• Quelldokument:
++++++++++++++++++++

Kurz und gut

Kündigung oder Vertragsaufhebung


Verkürzt sich die Vorhaltung einer Baustelle einvernehmlich, ist fraglich, wie die Vergütung des Handwerkers zu beziffern ist.

Fundstelle:

BGH, Urteil vom 26.04.2018, VII ZR 82/17

 

Sachverhalt

Ein Tiefbauunternehmen nimmt 2004 an einer Ausschreibung zur Errichtung von Stahlgleitwänden an einer Autobahn über knapp 15km teil. Für die Vorhaltung sind 588 Tage kalkuliert; das Angebot beläuft sich auf knapp über 1 Mio Euro – der Zuschlag wird erteilt.

Das Vergabeverfahren hatte sich verzögert, weshalb die Auftraggeberin die Baustelle beschleunigte. Die Vorhaltezeit der Stahlgleitwand reduzierte sich deshalb auf 333 Tage, ohne dass das Tiefbauunternehmen ansonsten in die Abläufe eingewirkt hat.

Das Tiefbauunternehmen rechnete nun nicht nur den Preis für 333 Tage ab, sondern forderte von der öffentlichen Ausschreibestelle eine Vergütung für die nicht erbrachten 255 Tage. Unter Abzug erparter Aufwendungen berechnete es hierfür knapp 100.000 Euro.

Zu Recht?

++++++++++++++++++++

[Einträge zu Elementpositionen]
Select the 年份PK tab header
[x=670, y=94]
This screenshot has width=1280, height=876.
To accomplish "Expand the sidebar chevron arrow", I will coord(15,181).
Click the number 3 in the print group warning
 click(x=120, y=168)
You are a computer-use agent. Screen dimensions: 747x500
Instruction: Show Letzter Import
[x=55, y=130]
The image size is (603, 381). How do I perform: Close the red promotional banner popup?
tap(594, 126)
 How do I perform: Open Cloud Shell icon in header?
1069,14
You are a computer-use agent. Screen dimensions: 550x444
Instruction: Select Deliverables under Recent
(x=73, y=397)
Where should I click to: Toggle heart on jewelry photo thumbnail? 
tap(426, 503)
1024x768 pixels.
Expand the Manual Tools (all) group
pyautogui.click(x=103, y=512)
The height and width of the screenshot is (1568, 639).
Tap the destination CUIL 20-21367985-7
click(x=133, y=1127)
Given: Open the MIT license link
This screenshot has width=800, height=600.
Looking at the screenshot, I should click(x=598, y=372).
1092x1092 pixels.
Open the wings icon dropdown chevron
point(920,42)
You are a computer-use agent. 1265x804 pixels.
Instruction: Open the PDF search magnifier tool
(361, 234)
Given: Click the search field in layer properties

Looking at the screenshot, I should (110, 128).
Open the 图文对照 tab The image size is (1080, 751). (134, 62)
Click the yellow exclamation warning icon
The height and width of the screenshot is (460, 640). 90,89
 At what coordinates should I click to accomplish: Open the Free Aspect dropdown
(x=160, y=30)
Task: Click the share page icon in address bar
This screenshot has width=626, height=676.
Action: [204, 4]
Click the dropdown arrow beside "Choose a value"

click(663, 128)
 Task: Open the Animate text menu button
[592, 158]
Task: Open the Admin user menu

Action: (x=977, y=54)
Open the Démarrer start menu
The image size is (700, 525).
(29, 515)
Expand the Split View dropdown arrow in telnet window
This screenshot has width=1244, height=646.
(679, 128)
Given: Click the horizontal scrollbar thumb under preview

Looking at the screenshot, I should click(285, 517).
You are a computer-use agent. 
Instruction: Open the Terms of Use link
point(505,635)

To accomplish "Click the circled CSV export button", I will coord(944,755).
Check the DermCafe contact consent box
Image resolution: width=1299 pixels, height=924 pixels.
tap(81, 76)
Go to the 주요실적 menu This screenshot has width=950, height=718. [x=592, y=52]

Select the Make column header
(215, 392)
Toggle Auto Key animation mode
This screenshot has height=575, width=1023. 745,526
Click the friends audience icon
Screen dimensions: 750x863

++++++++++++++++++++

• Arbeitsauftrag A:
Schreibe aus dem Quelldokument alles von „Sachverhalt“ bis hinunter zu „Abläufe eingewirkt hat.“ wortgetreu ab.
• Arbeitsauftrag B:
Beurteile für jede der folgenden Aussagen, ob sie mit dem Quelldokument übereinstimmt, und nenne dazu Ja oder Nein samt den ausschlaggebenden Worten als wörtliches Zitat: (i) Das Angebot des Tiefbauunternehmens belief sich auf knapp über 1 Mio Euro. (ii) Die Vorhaltezeit verkürzte sich, weil das Tiefbauunternehmen in die Abläufe eingewirkt hatte. (iii) Für die Vorhaltung waren ursprünglich 333 Tage kalkuliert.

• Vollständige Antwort A:
Sachverhalt

Ein Tiefbauunternehmen nimmt 2004 an einer Ausschreibung zur Errichtung von Stahlgleitwänden an einer Autobahn über knapp 15km teil. Für die Vorhaltung sind 588 Tage kalkuliert; das Angebot beläuft sich auf knapp über 1 Mio Euro – der Zuschlag wird erteilt.

Das Vergabeverfahren hatte sich verzögert, weshalb die Auftraggeberin die Baustelle beschleunigte. Die Vorhaltezeit der Stahlgleitwand reduzierte sich deshalb auf 333 Tage, ohne dass das Tiefbauunternehmen ansonsten in die Abläufe eingewirkt hat.

• Vollständige Antwort B:
(i) Ja: „das Angebot beläuft sich auf knapp über 1 Mio Euro“
(ii) Nein: „ohne dass das Tiefbauunternehmen ansonsten in die Abläufe eingewirkt hat“
(iii) Nein: „Für die Vorhaltung sind 588 Tage kalkuliert“